_Raw data_
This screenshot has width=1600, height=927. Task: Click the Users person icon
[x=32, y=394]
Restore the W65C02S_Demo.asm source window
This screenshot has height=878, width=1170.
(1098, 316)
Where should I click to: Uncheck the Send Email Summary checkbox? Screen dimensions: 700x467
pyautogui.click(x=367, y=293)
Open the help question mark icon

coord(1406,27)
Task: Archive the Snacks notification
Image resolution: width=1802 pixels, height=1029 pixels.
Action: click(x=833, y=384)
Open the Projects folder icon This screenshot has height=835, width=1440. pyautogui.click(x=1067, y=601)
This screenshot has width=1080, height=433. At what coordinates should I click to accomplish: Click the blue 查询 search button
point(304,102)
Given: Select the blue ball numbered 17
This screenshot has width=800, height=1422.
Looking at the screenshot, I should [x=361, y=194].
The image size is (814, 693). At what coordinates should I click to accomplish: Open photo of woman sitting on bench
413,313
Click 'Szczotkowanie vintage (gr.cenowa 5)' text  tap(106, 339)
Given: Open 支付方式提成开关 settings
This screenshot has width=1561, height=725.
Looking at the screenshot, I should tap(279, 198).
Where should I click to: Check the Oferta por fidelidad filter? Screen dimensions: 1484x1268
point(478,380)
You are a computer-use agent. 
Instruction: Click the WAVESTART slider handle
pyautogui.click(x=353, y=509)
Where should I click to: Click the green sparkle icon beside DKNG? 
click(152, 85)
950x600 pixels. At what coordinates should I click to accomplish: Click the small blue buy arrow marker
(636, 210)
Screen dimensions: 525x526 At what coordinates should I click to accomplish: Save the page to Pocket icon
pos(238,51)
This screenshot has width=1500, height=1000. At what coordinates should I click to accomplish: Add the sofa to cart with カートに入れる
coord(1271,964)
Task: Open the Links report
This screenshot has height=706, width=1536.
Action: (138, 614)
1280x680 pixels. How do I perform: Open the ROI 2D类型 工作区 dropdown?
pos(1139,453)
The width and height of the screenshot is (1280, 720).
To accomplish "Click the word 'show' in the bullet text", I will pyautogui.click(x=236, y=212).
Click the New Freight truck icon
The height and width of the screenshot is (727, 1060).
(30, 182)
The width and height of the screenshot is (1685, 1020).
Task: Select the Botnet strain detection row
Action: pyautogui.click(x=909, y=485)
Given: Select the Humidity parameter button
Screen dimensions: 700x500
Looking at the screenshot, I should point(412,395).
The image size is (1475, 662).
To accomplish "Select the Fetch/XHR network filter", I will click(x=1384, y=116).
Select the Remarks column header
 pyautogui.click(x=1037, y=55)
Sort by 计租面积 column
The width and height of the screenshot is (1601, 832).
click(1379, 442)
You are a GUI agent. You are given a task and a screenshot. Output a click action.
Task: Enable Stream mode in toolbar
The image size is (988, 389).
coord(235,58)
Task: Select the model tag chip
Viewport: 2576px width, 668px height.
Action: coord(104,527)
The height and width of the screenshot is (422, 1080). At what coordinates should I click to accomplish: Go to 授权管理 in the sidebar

_How to complete this task_
Among the lines of the data, identify those with the word "text". Copy each of them.

_Result for this task_
Click 'Szczotkowanie vintage (gr.cenowa 5)' text  tap(106, 339)
To accomplish "Click the word 'show' in the bullet text", I will pyautogui.click(x=236, y=212).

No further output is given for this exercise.